Simplify a finite series

Question

can someone help me simplify the following formula? $$y = \pi(x-a)-\frac{(\pi(x-a))^3}{3!}+\frac{(\pi(x-a))^5}{5!}-\frac{(\pi(x-a))^7}{7!}+\frac{(\pi(x-a))^9}{9!}-\frac{(\pi(x-a))^{11}}{11!}+\frac{(\pi(x-a))^{13}}{13!}-\frac{(\pi(x-a))^{15}}{15!}+\frac{(\pi(x-a))^{17}}{17!}-\frac{(\pi(x-a))^{19}}{19!}+\frac{(\pi(x-a))^{21}}{21!}-\frac{(\pi(x-a))^{23}}{23!}$$

Answer 1

If you work with this limited expression, first let $t=\pi(x-a)$ to write $$y=\sum_{i=0}^{11}(-1)^n\frac {t^{2n+1}}{(2n+1)!}=t\sum_{i=0}^{11}(-1)^n\frac {t^{2n}}{(2n+1)!}$$ You have the obvious root $t=0$. For the other roots, let $t^2=u$ and then consider solving for $u$ the polynomial equation $$\sum_{i=0}^{11}(-1)^n\frac {u^{n}}{(2n+1)!}=0$$ which is not most pleasant task.

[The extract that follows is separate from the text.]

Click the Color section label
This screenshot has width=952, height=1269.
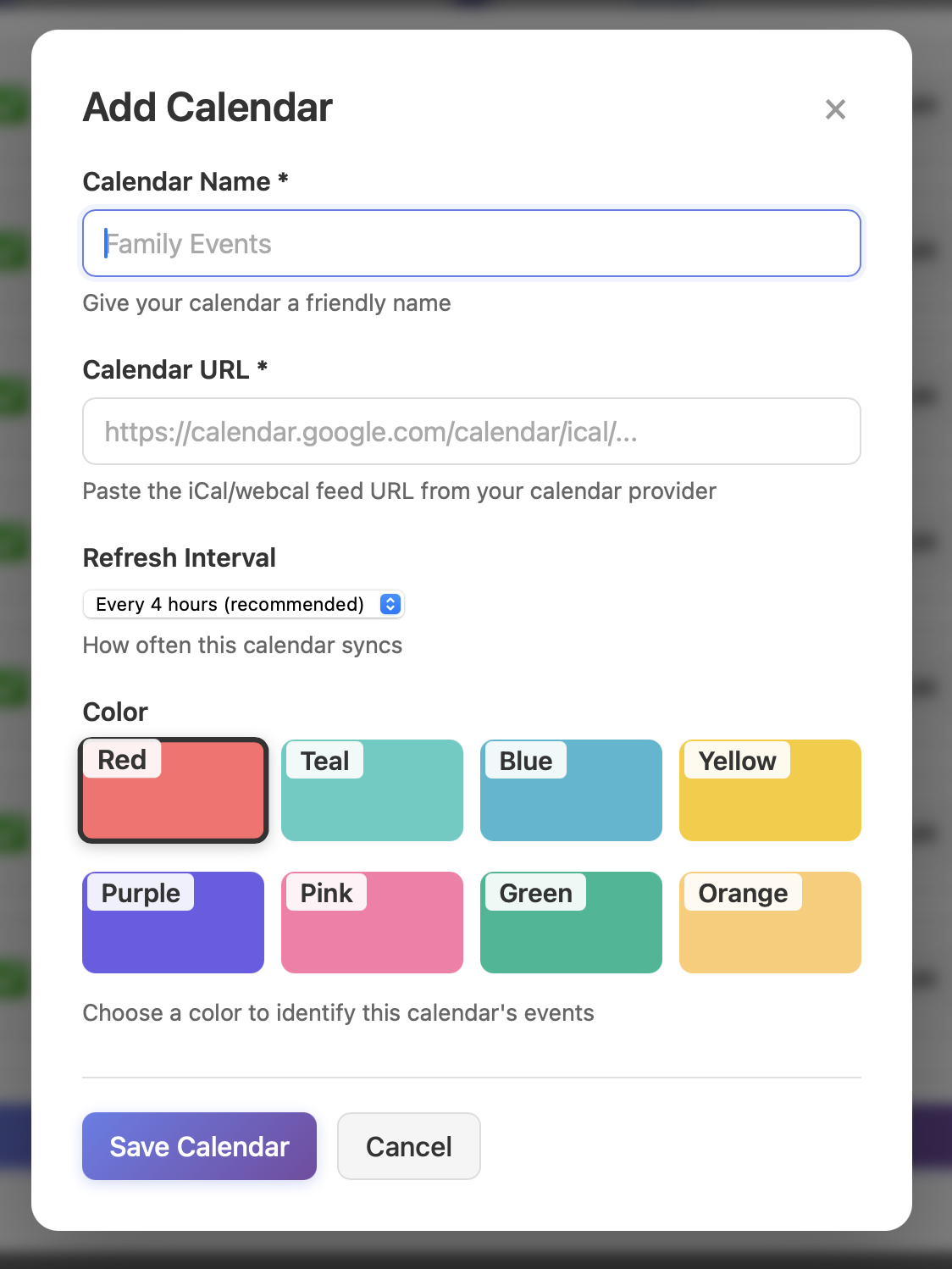click(114, 712)
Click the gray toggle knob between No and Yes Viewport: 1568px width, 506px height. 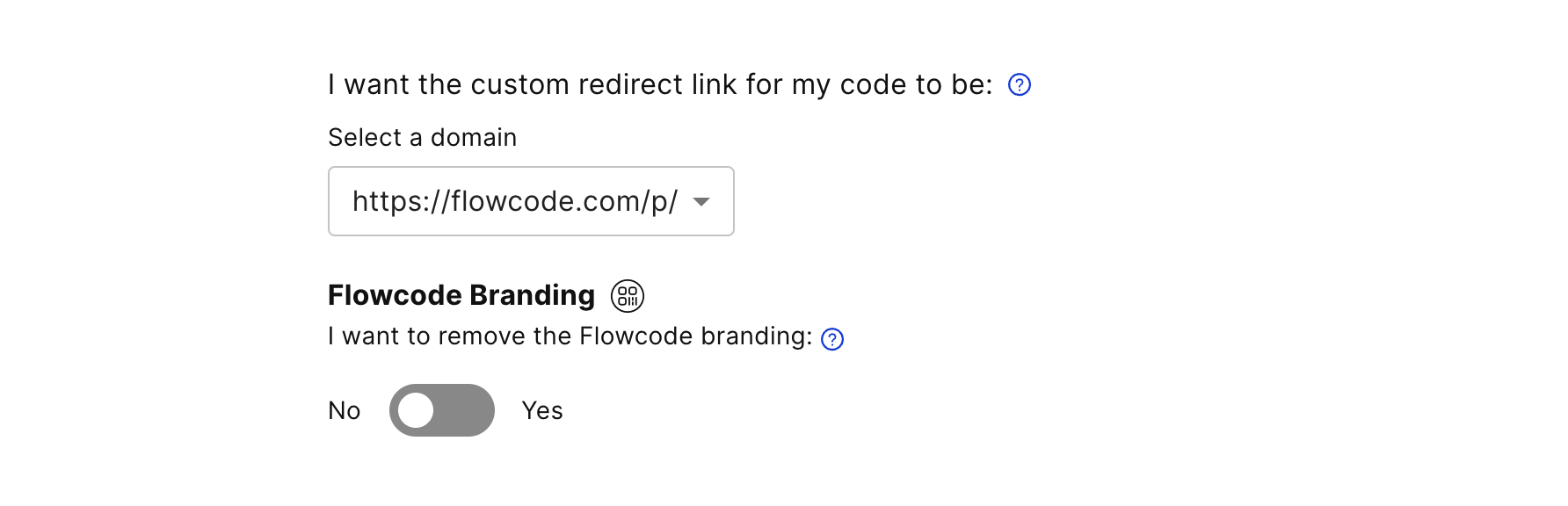(x=417, y=410)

There are $11$ roots but only three of them are real. Graphing, they look to be very close to $(10,40,85)$

In my opinion, the easiest way to get the accurate solutions is to use Newton method starting from these estimates. The iterates would be $$\left( \begin{array}{cc} n & u_n \\ 0 & 10.00000000 \\ 1 & 9.868296250 \\ 2 & 9.869604271 \\ 3 & 9.869604401 \end{array} \right)$$

$$\left( \begin{array}{cc} n & u_n \\ 0 & 40.00000000 \\ 1 & 39.47302741 \\ 2 & 39.47848608 \\ 3 & 39.47848665 \end{array} \right)$$ $$\left( \begin{array}{cc} n & u_n \\ 0 & 85.00000000 \\ 1 & 86.98238456 \\ 2 & 86.95292238 \\ 3 & 86.95291554 \end{array} \right)$$ Then the six non-trivial solutions for $t$ (they are quite close to $\pm \pi$, $\pm 2\pi$, $\pm 3\pi$).